The research titled “Triclustering Method for Finding Biomarkers in Human Immunodeficiency Virus-1 Gene Expression Data” reflects the role of statistics in data science in predicting healthcare intelligence in the era of society 5.0. In general, society 5.0 is a combination of IoT (Internet of Think), Big Data, and AI (Artificiel Intelligence). Biostatistics is a tool in predicting the Healthcare Intelligence of a patient in a hospital.
“We hope that in the future a research platform or incubator and Biostatistics laboratory will be created in FMNS UI as a pioneer of Artificial Intelligence-Quality Improvement (AI-QI) in Indonesia to welcome the era of society 5.0 that we will face,” said Prof. Titin.
After the speech, Prof. Titin was officially inaugurated as a Permanent Professor of Statistics, Faculty of Mathematics and Natural Sciences (FMNS), Universitas Indonesia (UI). The inauguration of the professor was led by UI Rector, Prof. Ari Kuncoro, SE, MA, Ph.D. and broadcast live virtually through the UI Teve Youtube channel.

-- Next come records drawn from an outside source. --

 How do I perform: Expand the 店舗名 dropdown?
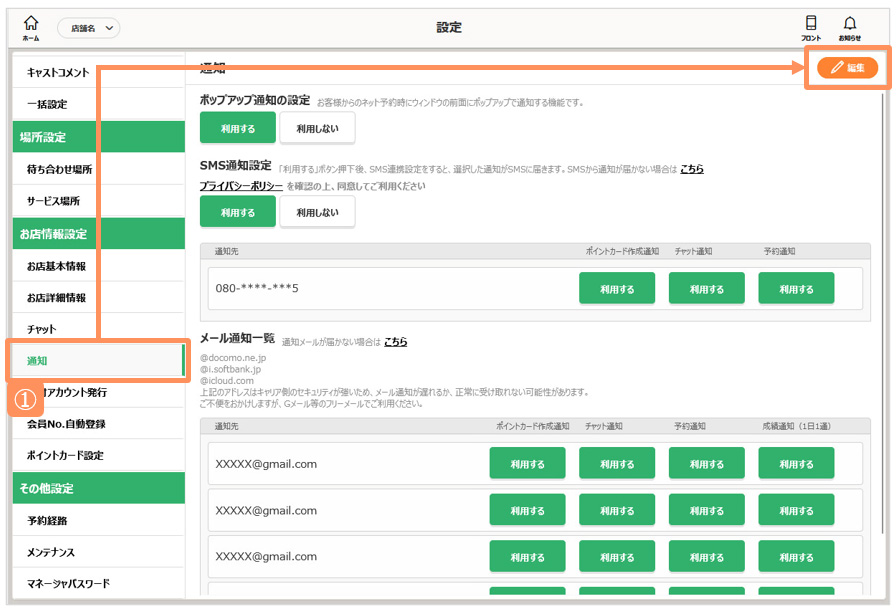[88, 29]
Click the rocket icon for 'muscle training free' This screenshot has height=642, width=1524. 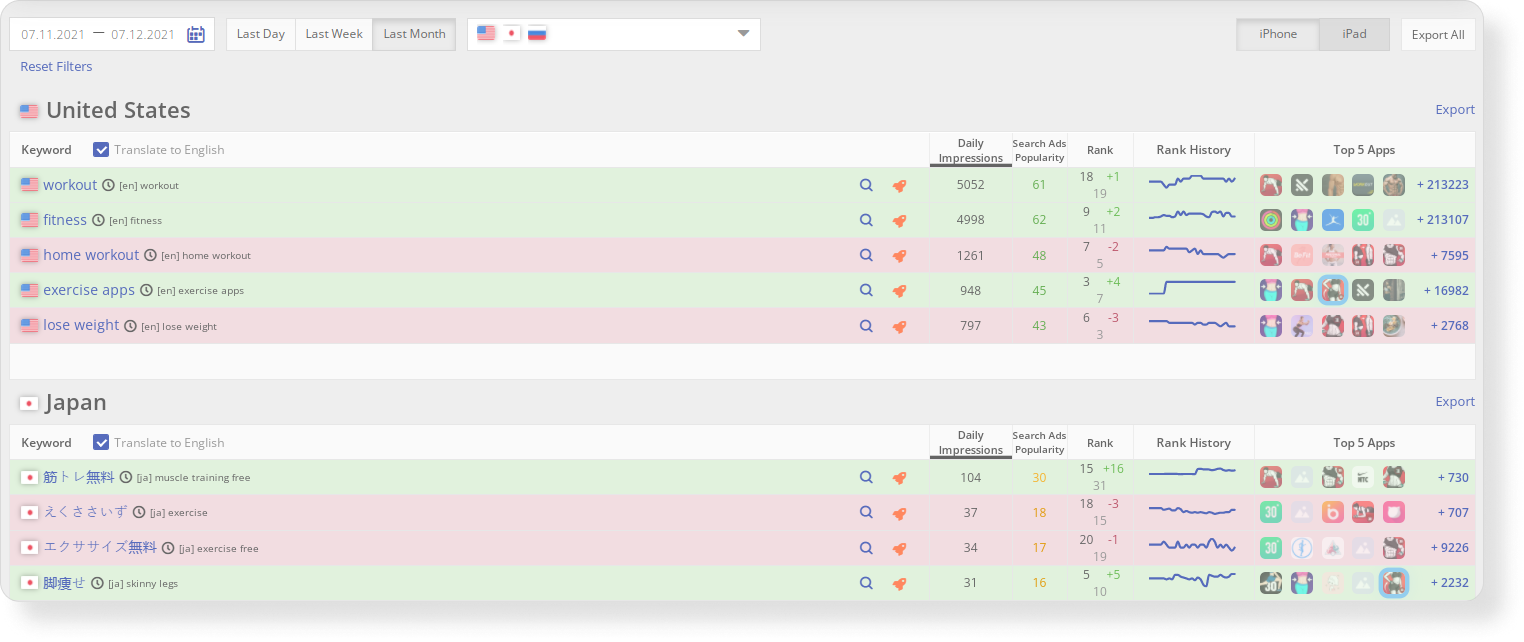tap(899, 478)
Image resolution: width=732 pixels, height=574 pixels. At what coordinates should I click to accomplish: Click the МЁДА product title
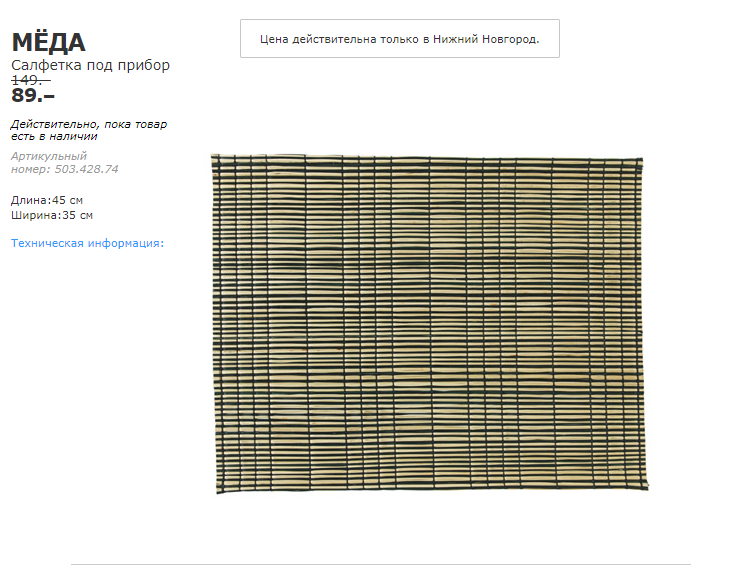(49, 42)
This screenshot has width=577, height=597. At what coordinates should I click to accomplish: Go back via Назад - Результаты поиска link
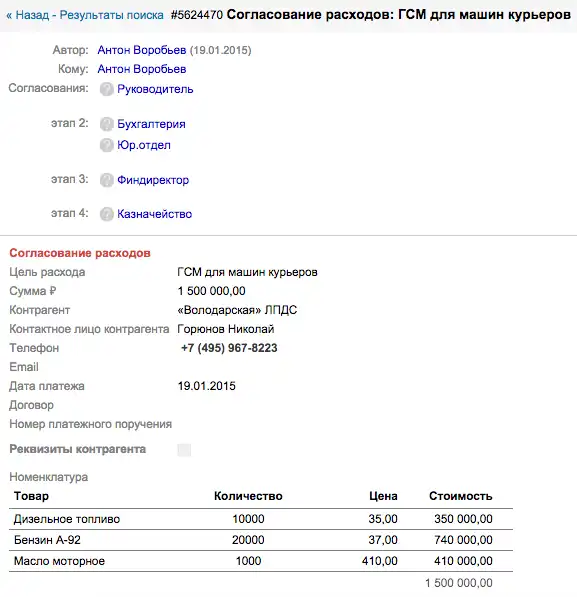(85, 15)
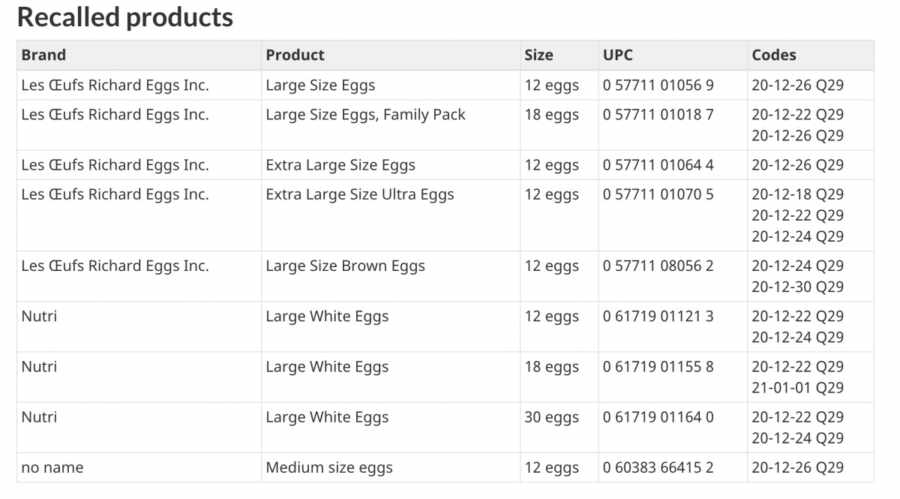
Task: Select Medium size eggs product cell
Action: [x=391, y=467]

The event, which was held on Saturday (6/8), was attended by invited guests, including Pangdam Iskandar Muda, Major General Moh. Hasan; Head of the Center for Social Welfare Data and Information, Prof. Dr. Agus Zainal Arifin, S.Kom., M.Kom.; Chairman of the Adhoc PAK UI Team, Prof. Heru Suhartanto, Drs, M.Sc., Ph.D.; UGM Professor, IndoMS Advisor, Prof. Dr. Sri Wahyuni, S.U.; CEO of Global Risk Management (GRM), Rinaldi Anwar, S.Si, MM, FSAI; Ph.D. Supervisor, Professor Queensland University of Technology (QUT), Australia, Prof. Dr. Kevin Burrage. Kevin Burrage; Professor Perdana University (Malaysia), Prof. Mohammad Asif Khan, Ph.D.; Professor UNPAD, Advisor IndoMS, Prof. Dr. Budi Nurani Ruchjana, MS; Chairman SAU UNAND, Prof. Dr. Syafrizal; and Professor ITB, Pehimpuanan Biomathematics Indonesia, Prof. Edy Soewono, Ph.D..
Prof. Dr. Dra. Titin Siswantining, DEA is a Lecturer at the Department of Mathematics, FMNS UI. She completed her Bachelor of Statistics studies at the Sepuluh Nopember Institute of Technology, Surabaya in 1984; DEA en Mathematique Applique, EHESS – Universite de Paris V in 1990; and Doctoral Degree in Statistics, Bogor Agricultural University in 2013.

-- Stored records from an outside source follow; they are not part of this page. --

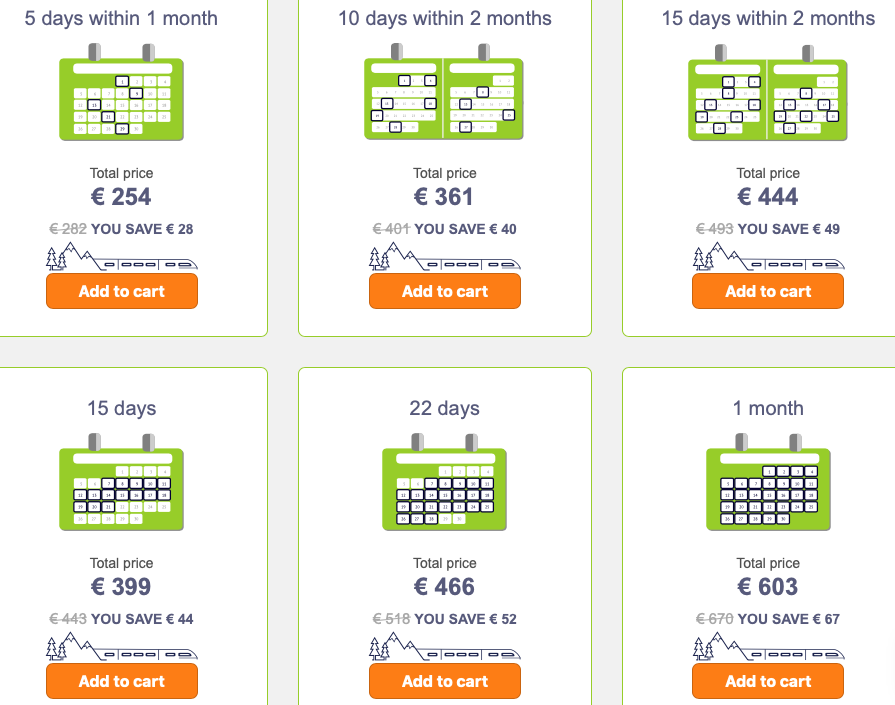Click the 15 days within 2 months calendar icon
This screenshot has height=705, width=895.
pyautogui.click(x=768, y=92)
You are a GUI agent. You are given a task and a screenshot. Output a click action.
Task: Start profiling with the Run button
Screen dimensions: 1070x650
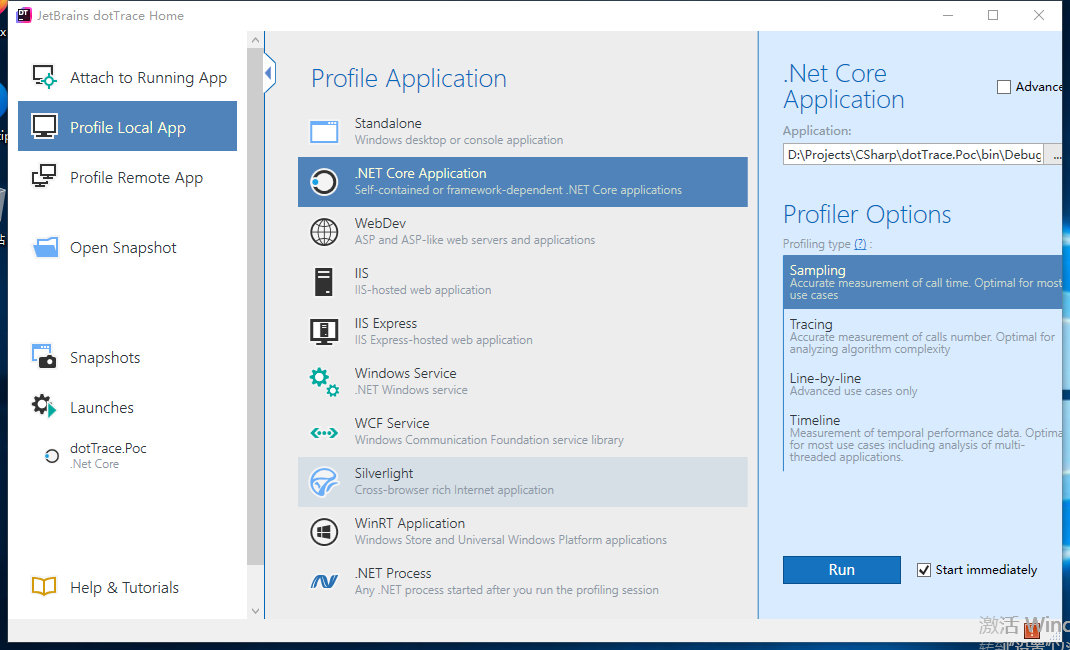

Some of her published scientific works are Pathway-Based Triclustering and Gene Onthology in Analyzing Gene Sample Time in Cancer Data (2022); Genomic Study with The Application of Triclustering Algorithm to Predict Chronic Diseases Using Machine Learning Method (2020/2021); Parallel Clustering Algorithms and Implementations for Big Data Analytic (2020/2021); Implementation of 3D Microarray Gene Expression Data using δ-Trimax, EDISA, and OPTricluster Algorithms (2020/2021); and Computer-Aided Diagnosis (CAD) for Early Detection of Diabetic Retinopathy (2020/2021).